В дверное оконце он видел, что три человека -- лаборантка Оля, дежурный врач и Зайцев -- о чем-то оживленно беседуют, жестикулируют, улыбаются. По рассказам того же Кострова он знал, что обычно человек, впервые попав в термокамеру, сначала обильно потеет, потом бледнеет, под глазами у него появляются отечности, а к концу опыта лицо иногда приобретает синеватый оттенок. У Горелова губы были все еще сухи, и лишь на лбу появилась испарина. Когда Зайцев зашел к нему вторично измерить давление крови, Алексей спросил:
-- Сергей Никанорович, когда же вы настоящую температуру дадите?
-- Батенька вы мой, -- засмеялся Зайцев, -- да у меня наушники так накалились, что, того гляди, ожоги получу, а вам все мало. Вы уже двадцать восемь минут под термовоздействием, и на довольно суровом режиме.
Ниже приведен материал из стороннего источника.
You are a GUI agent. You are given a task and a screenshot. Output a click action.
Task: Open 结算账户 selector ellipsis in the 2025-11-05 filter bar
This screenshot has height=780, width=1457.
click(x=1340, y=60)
-- Не может быть! -- удивился Горелов.
Ему вдруг вспомнился полет наперехват, отказ двигателя и та одуряющая, туманящая сознание жара, что хлынула тогда в кабину реактивного истребителя, едва не лишив его сознания. Разве ее можно сравнить с этой тренировкой? Только в последние минуты почувствовал Алексей некоторую тяжесть. Его одежда стала тяжелой от пота, но дышать было все же нетрудно, никаких для этого усилий не требовалось.
Внезапно шум в черной трубе смолк, дверь распахнулась, и Зайцев провозгласил:
-- Опыт закончен, Алексей Павлович. Поздравляю с крещением и превосходными результатами!
В лаборатории Горелова взвесили -- сначала в пропитанной потом одежде, затем без нее. Оказалось, он потерял семьсот граммов. Температура после тренировки была чуть повышенной. Оля захлопала в ладоши.
-- Алексей Павлович, браво! С таким организмом хоть на Марс, хоть на Луну...
Обследованный врачами Алексей покинул лабораторию. Зайцев был настолько обрадован удачным опытом, что Женю Светлову встретил довольно рассеянно, чего с ним никогда не случалось. Сама Женя едва ли обратила на это внимание. Здесь она уже не считалась новичком. А короткое, всего в двадцать минут, пребывание в отсеке ей запланировали потому, что у нее был перерыв в тренировках. С помощью Оленьки она быстро приготовилась к опыту и вышла из-за ширмы в кирзовых сапогах, с ног до головы окутанная проводами датчиков. На ее голове был черный шлемофон. В левой руке девушка держала пучок проводов. Федя расстегнул рукав ее комбинезона и закатал его выше локтя, чтобы наложить жгут. Ему надо было замерить кровяное давление. Худенькая тонкая рука лежала послушно на столе. Женя сидела, чуть ссутулив хрупкие плечи. На остроносом лице пробивались веснушки. Шлемофон, этот суровый головной убор летчиков, никак не сочетался с нежностью ее лица.